--- START ---

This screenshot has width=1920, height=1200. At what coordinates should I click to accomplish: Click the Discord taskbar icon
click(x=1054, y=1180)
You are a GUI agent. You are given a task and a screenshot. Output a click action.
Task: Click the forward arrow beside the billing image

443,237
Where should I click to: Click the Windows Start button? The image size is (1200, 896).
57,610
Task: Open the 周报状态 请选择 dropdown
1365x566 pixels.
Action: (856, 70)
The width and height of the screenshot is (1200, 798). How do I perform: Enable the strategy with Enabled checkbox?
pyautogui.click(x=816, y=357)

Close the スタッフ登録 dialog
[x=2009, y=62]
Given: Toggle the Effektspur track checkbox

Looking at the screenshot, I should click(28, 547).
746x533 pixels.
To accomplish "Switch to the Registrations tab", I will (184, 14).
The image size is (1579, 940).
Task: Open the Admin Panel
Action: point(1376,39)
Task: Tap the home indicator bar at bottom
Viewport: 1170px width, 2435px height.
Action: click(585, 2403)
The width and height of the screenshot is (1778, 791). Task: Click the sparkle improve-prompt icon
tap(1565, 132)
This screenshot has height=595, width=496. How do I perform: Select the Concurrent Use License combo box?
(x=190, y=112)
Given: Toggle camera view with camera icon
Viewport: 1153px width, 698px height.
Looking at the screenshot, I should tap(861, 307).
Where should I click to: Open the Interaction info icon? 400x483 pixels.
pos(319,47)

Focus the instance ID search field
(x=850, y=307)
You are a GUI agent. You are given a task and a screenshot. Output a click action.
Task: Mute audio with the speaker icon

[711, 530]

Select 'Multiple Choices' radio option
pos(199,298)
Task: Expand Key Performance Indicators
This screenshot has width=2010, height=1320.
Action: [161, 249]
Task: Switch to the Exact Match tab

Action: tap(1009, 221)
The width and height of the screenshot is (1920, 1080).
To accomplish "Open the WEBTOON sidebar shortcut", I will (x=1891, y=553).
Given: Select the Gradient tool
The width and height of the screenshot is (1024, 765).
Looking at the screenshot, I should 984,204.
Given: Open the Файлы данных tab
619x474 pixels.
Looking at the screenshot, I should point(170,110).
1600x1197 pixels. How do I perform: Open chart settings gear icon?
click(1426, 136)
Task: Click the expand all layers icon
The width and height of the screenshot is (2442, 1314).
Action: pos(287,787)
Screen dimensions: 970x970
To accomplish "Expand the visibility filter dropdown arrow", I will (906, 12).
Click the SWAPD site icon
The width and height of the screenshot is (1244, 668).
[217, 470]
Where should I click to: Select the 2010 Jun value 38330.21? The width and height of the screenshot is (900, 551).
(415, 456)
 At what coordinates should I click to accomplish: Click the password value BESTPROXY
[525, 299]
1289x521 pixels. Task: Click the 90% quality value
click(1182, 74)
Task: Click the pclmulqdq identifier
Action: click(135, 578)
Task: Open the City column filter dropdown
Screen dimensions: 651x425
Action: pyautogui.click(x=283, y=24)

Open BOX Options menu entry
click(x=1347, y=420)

--- END ---

> Work required
Update the rows from the first one through the line containing "Action: (856, 70)", changing "forward arrow" to "back arrow" and keeping everything else the same. Return only those lines.

> Answer to this task
This screenshot has width=1920, height=1200. At what coordinates should I click to accomplish: Click the Discord taskbar icon
click(x=1054, y=1180)
You are a GUI agent. You are given a task and a screenshot. Output a click action.
Task: Click the back arrow beside the billing image

443,237
Where should I click to: Click the Windows Start button? The image size is (1200, 896).
57,610
Task: Open the 周报状态 请选择 dropdown
1365x566 pixels.
Action: (856, 70)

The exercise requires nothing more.